◆ Instructions to follow:
A word-for-word restatement of the whole listing is the expected answer.

◆ Information shown:
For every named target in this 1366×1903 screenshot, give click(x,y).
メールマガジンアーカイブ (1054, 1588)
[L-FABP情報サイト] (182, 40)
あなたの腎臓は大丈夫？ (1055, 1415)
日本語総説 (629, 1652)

◆ Solution to the problem:
For every named target in this 1366×1903 screenshot, give click(x,y).
メールマガジンアーカイブ (1054, 1588)
[L-FABP情報サイト] (182, 40)
あなたの腎臓は大丈夫？ (1055, 1415)
日本語総説 (629, 1652)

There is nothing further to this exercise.